Send back every record exactly.

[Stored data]
**********
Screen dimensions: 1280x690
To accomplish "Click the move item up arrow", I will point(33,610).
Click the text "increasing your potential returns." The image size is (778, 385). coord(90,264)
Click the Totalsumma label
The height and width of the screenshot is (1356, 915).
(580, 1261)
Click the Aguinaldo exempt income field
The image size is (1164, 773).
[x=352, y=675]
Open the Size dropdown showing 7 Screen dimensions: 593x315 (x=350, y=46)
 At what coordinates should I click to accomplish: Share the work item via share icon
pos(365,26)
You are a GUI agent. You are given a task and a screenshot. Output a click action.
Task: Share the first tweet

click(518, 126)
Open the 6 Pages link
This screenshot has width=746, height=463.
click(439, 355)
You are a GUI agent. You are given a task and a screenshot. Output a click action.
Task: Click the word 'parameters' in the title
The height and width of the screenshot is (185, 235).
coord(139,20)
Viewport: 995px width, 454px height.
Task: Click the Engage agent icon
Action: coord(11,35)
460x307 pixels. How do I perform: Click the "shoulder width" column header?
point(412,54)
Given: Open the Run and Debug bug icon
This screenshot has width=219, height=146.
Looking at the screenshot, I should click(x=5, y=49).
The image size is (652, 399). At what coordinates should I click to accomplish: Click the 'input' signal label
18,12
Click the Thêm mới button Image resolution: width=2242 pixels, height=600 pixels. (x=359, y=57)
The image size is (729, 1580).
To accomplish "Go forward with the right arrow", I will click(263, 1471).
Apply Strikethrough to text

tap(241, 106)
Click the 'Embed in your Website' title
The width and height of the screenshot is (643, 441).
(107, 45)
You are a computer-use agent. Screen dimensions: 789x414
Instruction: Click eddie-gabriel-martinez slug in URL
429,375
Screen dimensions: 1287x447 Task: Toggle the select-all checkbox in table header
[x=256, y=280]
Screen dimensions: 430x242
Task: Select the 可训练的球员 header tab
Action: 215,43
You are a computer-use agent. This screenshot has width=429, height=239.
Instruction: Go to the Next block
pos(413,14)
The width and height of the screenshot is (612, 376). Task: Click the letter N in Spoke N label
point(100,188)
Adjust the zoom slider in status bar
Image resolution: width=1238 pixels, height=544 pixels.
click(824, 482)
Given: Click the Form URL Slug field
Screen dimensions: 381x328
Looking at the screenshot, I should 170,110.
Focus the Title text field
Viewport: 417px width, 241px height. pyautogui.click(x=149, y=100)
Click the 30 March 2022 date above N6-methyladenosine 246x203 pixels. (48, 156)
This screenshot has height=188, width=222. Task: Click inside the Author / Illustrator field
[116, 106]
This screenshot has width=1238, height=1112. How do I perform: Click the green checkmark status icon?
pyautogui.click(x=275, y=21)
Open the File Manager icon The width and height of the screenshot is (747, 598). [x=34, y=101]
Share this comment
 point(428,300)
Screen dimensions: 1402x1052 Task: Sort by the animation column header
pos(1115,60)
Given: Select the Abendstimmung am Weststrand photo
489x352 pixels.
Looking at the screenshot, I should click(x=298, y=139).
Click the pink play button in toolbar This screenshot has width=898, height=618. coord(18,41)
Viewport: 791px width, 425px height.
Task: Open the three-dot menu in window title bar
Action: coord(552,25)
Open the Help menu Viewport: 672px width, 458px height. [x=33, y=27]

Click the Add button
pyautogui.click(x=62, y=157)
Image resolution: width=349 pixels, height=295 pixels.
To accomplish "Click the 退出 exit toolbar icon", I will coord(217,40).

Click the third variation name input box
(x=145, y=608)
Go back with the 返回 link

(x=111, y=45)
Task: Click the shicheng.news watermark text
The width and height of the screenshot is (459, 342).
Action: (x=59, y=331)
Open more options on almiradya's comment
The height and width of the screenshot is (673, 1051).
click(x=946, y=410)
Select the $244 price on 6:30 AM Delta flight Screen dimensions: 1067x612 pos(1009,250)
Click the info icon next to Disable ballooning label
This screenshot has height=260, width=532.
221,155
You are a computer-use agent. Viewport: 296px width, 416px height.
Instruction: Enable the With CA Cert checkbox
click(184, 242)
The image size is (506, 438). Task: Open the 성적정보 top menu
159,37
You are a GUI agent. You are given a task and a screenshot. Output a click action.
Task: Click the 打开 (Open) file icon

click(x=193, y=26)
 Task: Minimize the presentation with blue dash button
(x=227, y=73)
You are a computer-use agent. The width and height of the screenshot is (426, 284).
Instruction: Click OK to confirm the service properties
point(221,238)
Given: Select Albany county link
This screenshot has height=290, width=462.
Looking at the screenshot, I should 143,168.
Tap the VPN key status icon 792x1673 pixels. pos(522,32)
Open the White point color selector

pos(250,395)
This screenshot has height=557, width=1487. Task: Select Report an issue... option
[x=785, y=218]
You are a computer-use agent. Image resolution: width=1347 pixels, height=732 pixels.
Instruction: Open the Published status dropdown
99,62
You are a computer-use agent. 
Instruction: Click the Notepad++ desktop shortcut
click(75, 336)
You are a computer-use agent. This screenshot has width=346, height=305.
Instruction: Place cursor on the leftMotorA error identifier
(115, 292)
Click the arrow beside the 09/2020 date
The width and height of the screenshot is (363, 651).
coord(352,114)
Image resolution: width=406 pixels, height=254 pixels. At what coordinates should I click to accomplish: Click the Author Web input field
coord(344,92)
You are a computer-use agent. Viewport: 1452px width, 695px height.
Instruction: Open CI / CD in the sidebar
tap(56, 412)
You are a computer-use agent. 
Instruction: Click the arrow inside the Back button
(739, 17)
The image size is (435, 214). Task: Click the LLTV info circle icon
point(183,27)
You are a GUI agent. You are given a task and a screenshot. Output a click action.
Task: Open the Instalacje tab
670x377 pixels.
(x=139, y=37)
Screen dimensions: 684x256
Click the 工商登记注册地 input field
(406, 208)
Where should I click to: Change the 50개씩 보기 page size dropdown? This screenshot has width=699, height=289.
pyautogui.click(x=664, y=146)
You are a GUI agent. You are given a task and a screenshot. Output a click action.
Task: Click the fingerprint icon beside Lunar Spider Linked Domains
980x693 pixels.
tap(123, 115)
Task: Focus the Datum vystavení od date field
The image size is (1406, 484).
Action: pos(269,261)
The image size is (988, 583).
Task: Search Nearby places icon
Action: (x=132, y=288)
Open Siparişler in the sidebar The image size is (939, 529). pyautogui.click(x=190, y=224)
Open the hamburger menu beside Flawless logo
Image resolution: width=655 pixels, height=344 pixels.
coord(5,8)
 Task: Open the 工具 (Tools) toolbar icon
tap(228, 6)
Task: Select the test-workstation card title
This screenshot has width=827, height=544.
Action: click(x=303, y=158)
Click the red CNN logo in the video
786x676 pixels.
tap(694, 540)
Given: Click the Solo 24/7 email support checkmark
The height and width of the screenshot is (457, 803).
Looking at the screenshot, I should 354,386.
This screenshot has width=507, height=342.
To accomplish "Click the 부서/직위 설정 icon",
**********
# [ANSWER BELOW]
Screen dimensions: 1280x690
To accomplish "Click the move item up arrow", I will point(33,610).
Click the text "increasing your potential returns." The image size is (778, 385). coord(90,264)
Click the Totalsumma label
The height and width of the screenshot is (1356, 915).
(580, 1261)
Click the Aguinaldo exempt income field
The image size is (1164, 773).
[x=352, y=675]
Open the Size dropdown showing 7 Screen dimensions: 593x315 (x=350, y=46)
 At what coordinates should I click to accomplish: Share the work item via share icon
pos(365,26)
You are a GUI agent. You are given a task and a screenshot. Output a click action.
Task: Share the first tweet

click(518, 126)
Open the 6 Pages link
This screenshot has width=746, height=463.
click(439, 355)
You are a GUI agent. You are given a task and a screenshot. Output a click action.
Task: Click the word 'parameters' in the title
The height and width of the screenshot is (185, 235).
coord(139,20)
Viewport: 995px width, 454px height.
Task: Click the Engage agent icon
Action: coord(11,35)
460x307 pixels. How do I perform: Click the "shoulder width" column header?
point(412,54)
Given: Open the Run and Debug bug icon
This screenshot has width=219, height=146.
Looking at the screenshot, I should click(x=5, y=49).
The image size is (652, 399). At what coordinates should I click to accomplish: Click the 'input' signal label
18,12
Click the Thêm mới button Image resolution: width=2242 pixels, height=600 pixels. (x=359, y=57)
The image size is (729, 1580).
To accomplish "Go forward with the right arrow", I will click(263, 1471).
Apply Strikethrough to text

tap(241, 106)
Click the 'Embed in your Website' title
The width and height of the screenshot is (643, 441).
(107, 45)
You are a computer-use agent. Screen dimensions: 789x414
Instruction: Click eddie-gabriel-martinez slug in URL
429,375
Screen dimensions: 1287x447 Task: Toggle the select-all checkbox in table header
[x=256, y=280]
Screen dimensions: 430x242
Task: Select the 可训练的球员 header tab
Action: 215,43
You are a computer-use agent. This screenshot has width=429, height=239.
Instruction: Go to the Next block
pos(413,14)
The width and height of the screenshot is (612, 376). Task: Click the letter N in Spoke N label
point(100,188)
Adjust the zoom slider in status bar
Image resolution: width=1238 pixels, height=544 pixels.
click(824, 482)
Given: Click the Form URL Slug field
Screen dimensions: 381x328
Looking at the screenshot, I should 170,110.
Focus the Title text field
Viewport: 417px width, 241px height. pyautogui.click(x=149, y=100)
Click the 30 March 2022 date above N6-methyladenosine 246x203 pixels. (48, 156)
This screenshot has height=188, width=222. Task: Click inside the Author / Illustrator field
[116, 106]
This screenshot has width=1238, height=1112. How do I perform: Click the green checkmark status icon?
pyautogui.click(x=275, y=21)
Open the File Manager icon The width and height of the screenshot is (747, 598). [x=34, y=101]
Share this comment
 point(428,300)
Screen dimensions: 1402x1052 Task: Sort by the animation column header
pos(1115,60)
Given: Select the Abendstimmung am Weststrand photo
489x352 pixels.
Looking at the screenshot, I should click(x=298, y=139).
Click the pink play button in toolbar This screenshot has width=898, height=618. coord(18,41)
Viewport: 791px width, 425px height.
Task: Open the three-dot menu in window title bar
Action: coord(552,25)
Open the Help menu Viewport: 672px width, 458px height. [x=33, y=27]

Click the Add button
pyautogui.click(x=62, y=157)
Image resolution: width=349 pixels, height=295 pixels.
To accomplish "Click the 退出 exit toolbar icon", I will coord(217,40).

Click the third variation name input box
(x=145, y=608)
Go back with the 返回 link

(x=111, y=45)
Task: Click the shicheng.news watermark text
The width and height of the screenshot is (459, 342).
Action: (x=59, y=331)
Open more options on almiradya's comment
The height and width of the screenshot is (673, 1051).
click(x=946, y=410)
Select the $244 price on 6:30 AM Delta flight Screen dimensions: 1067x612 pos(1009,250)
Click the info icon next to Disable ballooning label
This screenshot has height=260, width=532.
221,155
You are a computer-use agent. Viewport: 296px width, 416px height.
Instruction: Enable the With CA Cert checkbox
click(184, 242)
The image size is (506, 438). Task: Open the 성적정보 top menu
159,37
You are a GUI agent. You are given a task and a screenshot. Output a click action.
Task: Click the 打开 (Open) file icon

click(x=193, y=26)
 Task: Minimize the presentation with blue dash button
(x=227, y=73)
You are a computer-use agent. The width and height of the screenshot is (426, 284).
Instruction: Click OK to confirm the service properties
point(221,238)
Given: Select Albany county link
This screenshot has height=290, width=462.
Looking at the screenshot, I should 143,168.
Tap the VPN key status icon 792x1673 pixels. pos(522,32)
Open the White point color selector

pos(250,395)
This screenshot has height=557, width=1487. Task: Select Report an issue... option
[x=785, y=218]
You are a computer-use agent. Image resolution: width=1347 pixels, height=732 pixels.
Instruction: Open the Published status dropdown
99,62
You are a computer-use agent. 
Instruction: Click the Notepad++ desktop shortcut
click(75, 336)
You are a computer-use agent. This screenshot has width=346, height=305.
Instruction: Place cursor on the leftMotorA error identifier
(115, 292)
Click the arrow beside the 09/2020 date
The width and height of the screenshot is (363, 651).
coord(352,114)
Image resolution: width=406 pixels, height=254 pixels. At what coordinates should I click to accomplish: Click the Author Web input field
coord(344,92)
You are a computer-use agent. Viewport: 1452px width, 695px height.
Instruction: Open CI / CD in the sidebar
tap(56, 412)
You are a computer-use agent. 
Instruction: Click the arrow inside the Back button
(739, 17)
The image size is (435, 214). Task: Click the LLTV info circle icon
point(183,27)
You are a GUI agent. You are given a task and a screenshot. Output a click action.
Task: Open the Instalacje tab
670x377 pixels.
(x=139, y=37)
Screen dimensions: 684x256
Click the 工商登记注册地 input field
(406, 208)
Where should I click to: Change the 50개씩 보기 page size dropdown? This screenshot has width=699, height=289.
pyautogui.click(x=664, y=146)
You are a GUI agent. You are given a task and a screenshot. Output a click action.
Task: Click the fingerprint icon beside Lunar Spider Linked Domains
980x693 pixels.
tap(123, 115)
Task: Focus the Datum vystavení od date field
The image size is (1406, 484).
Action: pos(269,261)
The image size is (988, 583).
Task: Search Nearby places icon
Action: (x=132, y=288)
Open Siparişler in the sidebar The image size is (939, 529). pyautogui.click(x=190, y=224)
Open the hamburger menu beside Flawless logo
Image resolution: width=655 pixels, height=344 pixels.
coord(5,8)
 Task: Open the 工具 (Tools) toolbar icon
tap(228, 6)
Task: Select the test-workstation card title
This screenshot has width=827, height=544.
Action: click(x=303, y=158)
Click the red CNN logo in the video
786x676 pixels.
tap(694, 540)
Given: Click the Solo 24/7 email support checkmark
The height and width of the screenshot is (457, 803).
Looking at the screenshot, I should 354,386.
This screenshot has width=507, height=342.
To accomplish "Click the 부서/직위 설정 icon",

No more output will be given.